Soweit der Klappentext. Auch mit dem zweiten Teil der Serie habe ich mich unglaublich schwer getan. Die Krimihandlung an sich ist toll, von Anfang bis Ende. Gut konstruiert mit vielen Verdächtigen, originellen Ansätzen und Ermittlungsmethoden. Der Autor hat einen Schreibstil der sich wunderbar flüssig lesen lässt und dem Leser die Geschehnisse gut beschreibt. So kann man sich wunderbar in das Buch einlesen,die Details sind nicht allzu blutig , aber trotzdem passend für einen Krimi. Alles in allem eine glatte fünf Sterne Bewertung bis hierhin, wenn das Wörtchen wenn nicht wär…..

Die Protagonisten, puh, eine Klasse für sich, leider finde ich die Charaktermerkmale sehr übertrieben. Sowohl bei Zorn als auch bei Schröder. Zorn kommt daher als absolut arroganter Typ, den ich ehrlich gesagt so wie er beschrieben ist unglaubwürdig finde. Für seinen Job. Andererseits ist es ein toller Kontrast zu den üblichen ” den-Leser-liebhab- Ermittlern” oder den total abgewrackten Typen. Interessant, aber meiner Meinung nach zuviel Ego, die Gefahr beim Lesen war für mich, dass ich den Typ so zum kot… fand, das ich aufgrund dessen das Buch beinahe abgebrochen hätte.
Schade und extrem diskriminierend finde ich die ständige Wiederholung der Beschreibung der ” dicke” Schröder. Und das in einer Zeit in der es Konsequenzen hat wenn man ” Mohrenkopf” zu einem Schaumkuss sagt ????? Das finde ich nicht okay !
So und jetzt rate ich mal munter drauflos: Mein größter Kritikpunkt nach wie vor!

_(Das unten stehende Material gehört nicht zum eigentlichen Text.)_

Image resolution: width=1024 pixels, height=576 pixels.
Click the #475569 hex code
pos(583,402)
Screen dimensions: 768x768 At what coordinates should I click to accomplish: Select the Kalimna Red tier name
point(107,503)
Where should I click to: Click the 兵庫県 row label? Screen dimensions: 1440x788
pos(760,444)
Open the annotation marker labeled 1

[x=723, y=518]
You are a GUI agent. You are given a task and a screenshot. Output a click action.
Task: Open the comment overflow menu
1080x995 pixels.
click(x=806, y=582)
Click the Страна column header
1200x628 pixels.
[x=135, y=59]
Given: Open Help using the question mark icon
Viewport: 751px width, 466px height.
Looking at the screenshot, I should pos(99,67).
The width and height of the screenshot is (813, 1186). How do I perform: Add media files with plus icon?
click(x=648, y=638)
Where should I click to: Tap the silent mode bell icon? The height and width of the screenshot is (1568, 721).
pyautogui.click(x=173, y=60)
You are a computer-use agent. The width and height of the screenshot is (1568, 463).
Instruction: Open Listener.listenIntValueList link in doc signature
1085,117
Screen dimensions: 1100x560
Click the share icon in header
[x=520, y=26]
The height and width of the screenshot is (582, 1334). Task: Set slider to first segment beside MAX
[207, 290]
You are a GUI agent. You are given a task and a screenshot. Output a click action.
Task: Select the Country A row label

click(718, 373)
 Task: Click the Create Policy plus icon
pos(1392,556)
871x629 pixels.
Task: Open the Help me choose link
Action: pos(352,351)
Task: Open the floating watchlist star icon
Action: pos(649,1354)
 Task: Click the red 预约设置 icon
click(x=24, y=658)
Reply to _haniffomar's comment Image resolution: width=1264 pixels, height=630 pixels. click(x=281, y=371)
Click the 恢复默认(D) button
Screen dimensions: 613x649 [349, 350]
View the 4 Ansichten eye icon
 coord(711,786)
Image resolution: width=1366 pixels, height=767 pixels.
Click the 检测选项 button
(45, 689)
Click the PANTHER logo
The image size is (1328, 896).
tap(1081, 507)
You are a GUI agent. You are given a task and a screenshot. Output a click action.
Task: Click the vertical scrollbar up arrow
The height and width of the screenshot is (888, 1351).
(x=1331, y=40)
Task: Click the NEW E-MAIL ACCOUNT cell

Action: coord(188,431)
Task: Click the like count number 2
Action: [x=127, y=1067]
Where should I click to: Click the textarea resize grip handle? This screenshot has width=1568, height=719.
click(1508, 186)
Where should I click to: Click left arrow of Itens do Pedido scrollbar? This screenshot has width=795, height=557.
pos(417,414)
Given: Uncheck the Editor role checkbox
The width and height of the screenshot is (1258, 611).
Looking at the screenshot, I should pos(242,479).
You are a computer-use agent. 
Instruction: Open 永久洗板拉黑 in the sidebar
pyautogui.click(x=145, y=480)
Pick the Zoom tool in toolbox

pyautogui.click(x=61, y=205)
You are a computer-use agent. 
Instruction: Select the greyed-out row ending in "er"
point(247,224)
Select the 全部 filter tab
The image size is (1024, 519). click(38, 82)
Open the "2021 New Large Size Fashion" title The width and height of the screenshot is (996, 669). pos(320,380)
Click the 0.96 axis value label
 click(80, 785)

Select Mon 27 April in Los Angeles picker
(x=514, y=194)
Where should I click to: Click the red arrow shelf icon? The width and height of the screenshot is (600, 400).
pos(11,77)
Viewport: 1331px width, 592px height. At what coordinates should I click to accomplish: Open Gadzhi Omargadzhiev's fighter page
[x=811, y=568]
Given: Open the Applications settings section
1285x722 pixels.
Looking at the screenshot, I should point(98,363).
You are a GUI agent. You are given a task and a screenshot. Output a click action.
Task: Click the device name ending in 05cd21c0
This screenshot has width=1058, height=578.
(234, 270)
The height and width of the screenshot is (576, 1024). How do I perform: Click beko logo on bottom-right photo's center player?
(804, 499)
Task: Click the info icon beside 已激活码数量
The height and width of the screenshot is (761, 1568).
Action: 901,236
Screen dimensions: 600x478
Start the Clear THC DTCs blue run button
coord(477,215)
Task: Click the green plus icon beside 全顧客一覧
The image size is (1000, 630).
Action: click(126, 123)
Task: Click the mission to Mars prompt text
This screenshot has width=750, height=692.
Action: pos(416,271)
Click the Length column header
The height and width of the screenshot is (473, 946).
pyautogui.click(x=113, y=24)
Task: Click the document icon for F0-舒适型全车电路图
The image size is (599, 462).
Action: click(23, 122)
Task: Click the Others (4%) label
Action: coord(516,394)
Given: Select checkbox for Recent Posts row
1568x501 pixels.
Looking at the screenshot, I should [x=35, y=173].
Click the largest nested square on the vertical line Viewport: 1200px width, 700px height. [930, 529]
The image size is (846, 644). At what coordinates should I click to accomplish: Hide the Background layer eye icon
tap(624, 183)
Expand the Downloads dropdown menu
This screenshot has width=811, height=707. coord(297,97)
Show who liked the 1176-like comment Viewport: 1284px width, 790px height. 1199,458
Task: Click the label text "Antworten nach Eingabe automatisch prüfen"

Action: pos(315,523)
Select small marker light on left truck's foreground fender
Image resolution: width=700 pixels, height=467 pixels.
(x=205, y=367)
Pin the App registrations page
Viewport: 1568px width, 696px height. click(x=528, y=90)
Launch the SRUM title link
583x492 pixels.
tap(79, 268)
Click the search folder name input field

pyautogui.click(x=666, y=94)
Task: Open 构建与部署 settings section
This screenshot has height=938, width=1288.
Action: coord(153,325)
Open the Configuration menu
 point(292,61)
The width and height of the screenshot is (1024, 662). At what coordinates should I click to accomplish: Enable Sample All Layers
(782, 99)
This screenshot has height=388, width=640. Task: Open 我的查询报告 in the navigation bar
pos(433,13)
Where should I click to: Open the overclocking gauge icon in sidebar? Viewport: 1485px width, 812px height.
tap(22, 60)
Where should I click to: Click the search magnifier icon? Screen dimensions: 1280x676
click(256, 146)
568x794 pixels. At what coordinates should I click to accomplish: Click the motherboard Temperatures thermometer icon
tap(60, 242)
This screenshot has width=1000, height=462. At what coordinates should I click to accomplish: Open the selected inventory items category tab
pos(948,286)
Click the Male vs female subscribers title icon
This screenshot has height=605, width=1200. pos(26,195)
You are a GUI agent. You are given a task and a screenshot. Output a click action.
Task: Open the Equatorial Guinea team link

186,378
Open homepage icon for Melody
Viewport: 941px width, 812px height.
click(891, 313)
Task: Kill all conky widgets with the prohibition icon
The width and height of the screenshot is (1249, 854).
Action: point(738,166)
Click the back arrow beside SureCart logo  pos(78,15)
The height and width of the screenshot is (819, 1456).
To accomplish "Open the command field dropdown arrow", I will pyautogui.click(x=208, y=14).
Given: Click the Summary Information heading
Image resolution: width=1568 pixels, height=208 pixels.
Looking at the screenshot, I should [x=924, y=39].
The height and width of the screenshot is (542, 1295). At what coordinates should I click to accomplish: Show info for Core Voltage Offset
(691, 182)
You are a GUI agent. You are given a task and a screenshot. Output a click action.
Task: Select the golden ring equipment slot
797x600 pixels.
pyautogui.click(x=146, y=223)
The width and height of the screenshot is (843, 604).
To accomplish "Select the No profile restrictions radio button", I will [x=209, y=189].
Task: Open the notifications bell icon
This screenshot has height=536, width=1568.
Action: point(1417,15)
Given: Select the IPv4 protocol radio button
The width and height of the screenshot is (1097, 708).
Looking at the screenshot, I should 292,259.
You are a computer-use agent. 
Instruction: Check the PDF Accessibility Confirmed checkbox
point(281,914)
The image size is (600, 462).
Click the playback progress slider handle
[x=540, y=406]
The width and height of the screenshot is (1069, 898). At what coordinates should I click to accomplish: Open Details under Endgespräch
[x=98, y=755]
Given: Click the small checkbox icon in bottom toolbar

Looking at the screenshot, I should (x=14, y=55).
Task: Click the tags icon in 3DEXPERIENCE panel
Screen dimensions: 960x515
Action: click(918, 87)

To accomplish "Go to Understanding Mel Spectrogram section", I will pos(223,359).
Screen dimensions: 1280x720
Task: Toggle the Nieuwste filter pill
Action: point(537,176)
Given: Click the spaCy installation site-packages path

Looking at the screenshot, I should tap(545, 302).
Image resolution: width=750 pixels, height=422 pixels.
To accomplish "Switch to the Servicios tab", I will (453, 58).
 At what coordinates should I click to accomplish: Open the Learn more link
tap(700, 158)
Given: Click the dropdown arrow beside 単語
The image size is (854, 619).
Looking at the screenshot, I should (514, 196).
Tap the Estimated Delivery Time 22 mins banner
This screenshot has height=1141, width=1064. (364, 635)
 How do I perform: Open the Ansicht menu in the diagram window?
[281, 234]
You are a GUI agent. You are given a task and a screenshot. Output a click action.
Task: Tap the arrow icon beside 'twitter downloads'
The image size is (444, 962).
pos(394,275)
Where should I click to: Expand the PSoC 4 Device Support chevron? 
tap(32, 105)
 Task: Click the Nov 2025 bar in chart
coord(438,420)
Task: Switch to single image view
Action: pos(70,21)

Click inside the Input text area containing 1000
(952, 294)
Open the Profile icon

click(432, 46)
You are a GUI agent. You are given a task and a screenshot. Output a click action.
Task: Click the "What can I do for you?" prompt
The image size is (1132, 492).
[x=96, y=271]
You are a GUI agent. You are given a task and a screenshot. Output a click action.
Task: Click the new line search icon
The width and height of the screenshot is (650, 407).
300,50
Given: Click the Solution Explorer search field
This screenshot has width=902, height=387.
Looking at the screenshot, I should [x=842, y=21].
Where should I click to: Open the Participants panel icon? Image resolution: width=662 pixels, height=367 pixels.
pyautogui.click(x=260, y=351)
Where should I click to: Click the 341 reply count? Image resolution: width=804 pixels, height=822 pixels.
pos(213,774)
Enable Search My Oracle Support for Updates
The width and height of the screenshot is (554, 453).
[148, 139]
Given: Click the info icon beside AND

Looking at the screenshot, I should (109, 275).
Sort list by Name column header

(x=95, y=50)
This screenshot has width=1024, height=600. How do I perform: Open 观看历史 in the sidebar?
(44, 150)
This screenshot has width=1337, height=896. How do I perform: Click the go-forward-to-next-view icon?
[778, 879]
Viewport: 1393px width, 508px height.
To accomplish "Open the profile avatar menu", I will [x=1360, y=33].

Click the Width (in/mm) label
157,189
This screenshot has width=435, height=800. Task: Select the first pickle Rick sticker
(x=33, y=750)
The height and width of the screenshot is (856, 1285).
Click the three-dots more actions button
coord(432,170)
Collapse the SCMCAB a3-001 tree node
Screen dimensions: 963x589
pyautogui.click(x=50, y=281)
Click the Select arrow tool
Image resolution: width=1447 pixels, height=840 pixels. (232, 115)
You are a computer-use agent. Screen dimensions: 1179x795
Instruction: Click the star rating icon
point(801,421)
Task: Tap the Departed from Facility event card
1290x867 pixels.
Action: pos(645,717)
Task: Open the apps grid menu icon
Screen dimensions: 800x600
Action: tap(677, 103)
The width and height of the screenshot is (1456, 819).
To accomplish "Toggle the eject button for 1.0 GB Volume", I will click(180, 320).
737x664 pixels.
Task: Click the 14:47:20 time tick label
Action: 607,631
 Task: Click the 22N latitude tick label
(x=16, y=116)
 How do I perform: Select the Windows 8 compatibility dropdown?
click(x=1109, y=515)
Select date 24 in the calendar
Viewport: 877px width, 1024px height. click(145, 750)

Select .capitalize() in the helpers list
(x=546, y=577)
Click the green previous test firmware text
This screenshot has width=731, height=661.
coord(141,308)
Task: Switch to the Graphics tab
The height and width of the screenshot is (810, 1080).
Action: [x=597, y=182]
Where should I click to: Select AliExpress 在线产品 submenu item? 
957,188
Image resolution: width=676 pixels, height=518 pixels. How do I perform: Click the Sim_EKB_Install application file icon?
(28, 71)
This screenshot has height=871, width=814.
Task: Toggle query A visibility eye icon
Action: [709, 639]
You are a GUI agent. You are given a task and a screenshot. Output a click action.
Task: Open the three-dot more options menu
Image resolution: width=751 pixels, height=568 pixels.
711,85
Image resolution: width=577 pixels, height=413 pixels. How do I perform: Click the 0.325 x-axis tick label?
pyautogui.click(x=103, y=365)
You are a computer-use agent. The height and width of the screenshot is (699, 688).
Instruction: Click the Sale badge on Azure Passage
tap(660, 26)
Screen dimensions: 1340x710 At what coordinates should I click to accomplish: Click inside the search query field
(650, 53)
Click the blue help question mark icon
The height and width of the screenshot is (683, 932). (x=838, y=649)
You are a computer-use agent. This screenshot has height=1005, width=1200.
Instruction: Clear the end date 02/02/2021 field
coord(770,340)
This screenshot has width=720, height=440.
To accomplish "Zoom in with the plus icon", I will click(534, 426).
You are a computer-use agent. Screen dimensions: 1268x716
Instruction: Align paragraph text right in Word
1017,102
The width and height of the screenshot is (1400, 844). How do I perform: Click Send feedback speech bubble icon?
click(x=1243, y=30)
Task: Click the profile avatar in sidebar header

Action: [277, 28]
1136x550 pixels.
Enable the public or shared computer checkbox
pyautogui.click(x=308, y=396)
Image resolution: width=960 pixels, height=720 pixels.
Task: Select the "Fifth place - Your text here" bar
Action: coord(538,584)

Wo verdammt nochmal spielt dieses Buch?????
Wenn ich nach dem genannten Restaurant ” Waldkater” gehe, spielt die Story in Hannover ! Da gibt es die Leine
oder in Rinteln da gibt es die Weser, oder in Bernau bei Berlin, da gibt es auch einen Fluß
Könnte aber auch sein ……..In HALLE ?????? da gibt es auch einen Fluß und da der Autor da wohnt denke ich mal ich nehme …Halle… Das ist für mich kein Gegentrend zu den Regionalkrimis sondern einfach blöd, ich muss doch um mich in eine Geschichte gut einlesen / hineindenken zu können wissen wo sie spielt.
Und aufgrund all dieser , für mich, den Lesefluss störenden Kritikpunkte gibt es fünf Sterne für die Story und einen für den Rest, macht knappe drei insgesamt.